Alguns murmúrios foram ouvidos, inclusive um dos meus.
-Bem, tendo isso em mente, só falta a divisão das equipes. Vocês serão divididos em duas equipes, oito em cada uma. - Ele pegou uma lista em seu palanque - André, Gabriel, Ryan, Luiz Otávio, José Miguel, Eliúde, João Pedro e Diego; primeira equipe.
Quando ele falaria a outra equipe, uma coruja voou em sua direção, carregando um papel em suas mãos. Rafael leu o que estava escrito e disse:
-Desculpem-me, mas terei que ausentar-me. Sônia, continue. - Ele pediu.
A mulher pegou a lista das equipes, enquanto o diretor sumia em chamas.
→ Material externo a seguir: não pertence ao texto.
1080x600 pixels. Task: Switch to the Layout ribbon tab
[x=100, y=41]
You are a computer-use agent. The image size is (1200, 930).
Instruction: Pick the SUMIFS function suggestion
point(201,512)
-Jean, João Victor, José Guilherme, Luan, Luís Eduardo, Matheus, Rian Freitas e Vinícius; segunda equipe.
Após sua última palavra, todos começaram a procurar por seus companheiros. Sônia revirou os olhos.
-Cabana da primeira equipe à esquerda e da segunda à direita. Vão para suas cabanas, vossas malas já vos esperam. - Terminando sua frase, ela sumiu em folhas, deixando-nos perdidos e cheios de perguntas.